Cohesion of regolith: Measurements of meteorite powders

• Published in: Icarus (New York, N.Y. 1962) Vol. 360; p. 114357
• Main Authors: Nagaashi, Yuuya, Aoki, Takanobu, Nakamura, Akiko M.
• Format: Journal Article
• Language: English
• Published: Elsevier Inc 15.05.2021
• ISSN: 0019-1035; 1090-2643
• DOI: 10.1016/j.icarus.2021.114357

The cohesion of particles has a significant effect on the properties of small bodies. In this study, we measured in open air, the cohesive forces of tens of micron-sized irregularly shaped meteorite, silica sand, glass powder, and spherical glass particles, using a centrifugal method. In addition, we estimated the amount of water vapor adsorbed on the particles under the measurement conditions. The measured cohesive forces of the meteorite particles are tens of times smaller than those of an ideally spherical silica particle and correspond to the submicron-scale effective (or equivalent) curvature radius of the particle surface. Moreover, based on the estimated amount of water vapor adsorbed on the particles, we expect the cohesive forces of the particles in airless bodies to be approximately 10 times larger than those measured in open air.

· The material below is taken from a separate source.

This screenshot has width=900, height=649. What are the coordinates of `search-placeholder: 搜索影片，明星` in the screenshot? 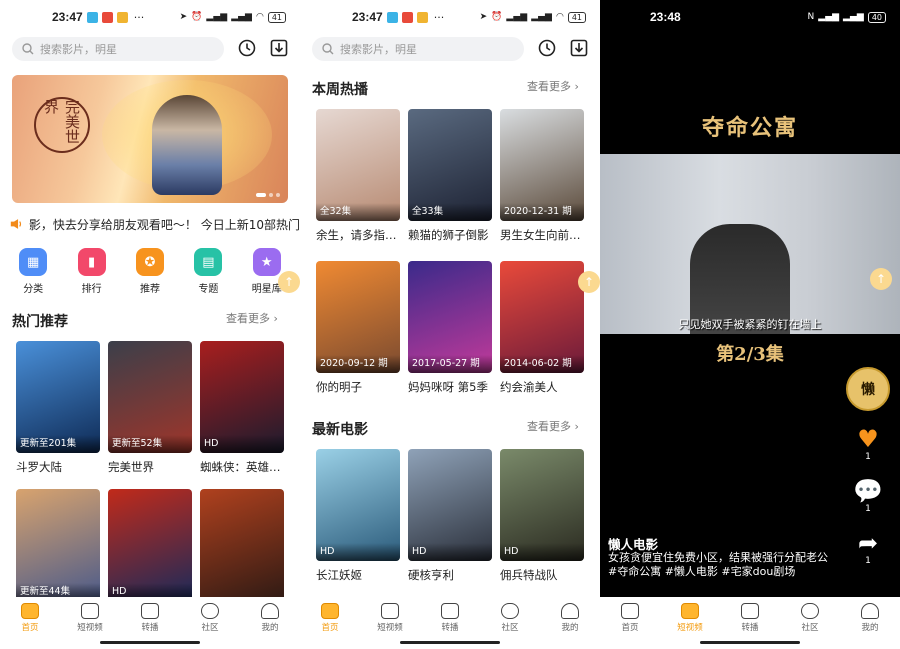 It's located at (78, 50).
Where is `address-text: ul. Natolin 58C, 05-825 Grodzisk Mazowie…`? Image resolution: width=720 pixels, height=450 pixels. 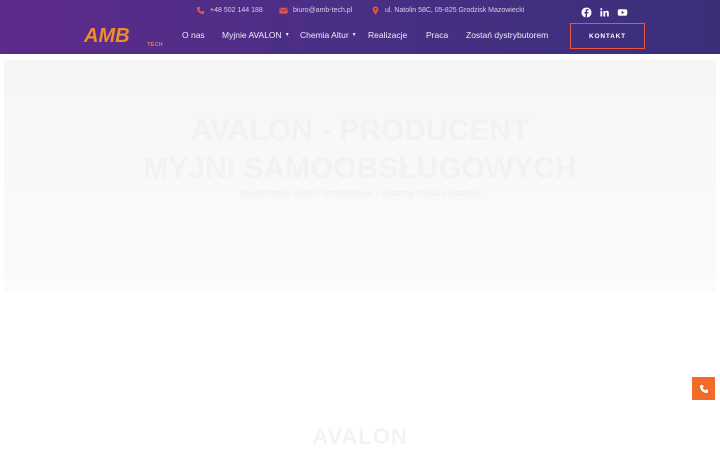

Based on the measurement results, we estimate that the cohesive forces of the particles on asteroids are typically in the sub-micro-Newton range, and that the particles on fast-rotating asteroids are tens of microns in size. •We measured the cohesive forces of tens of micron-sized meteorite particles.•The forces were tens of times smaller than those of an ideal silica sphere.•We measured the amount of water vapor adsorbed on the particles.•Approximately two water-vapor adsorption layers were estimated.•The cohesive force of asteroidal particles would be typically in sub-micronewtons.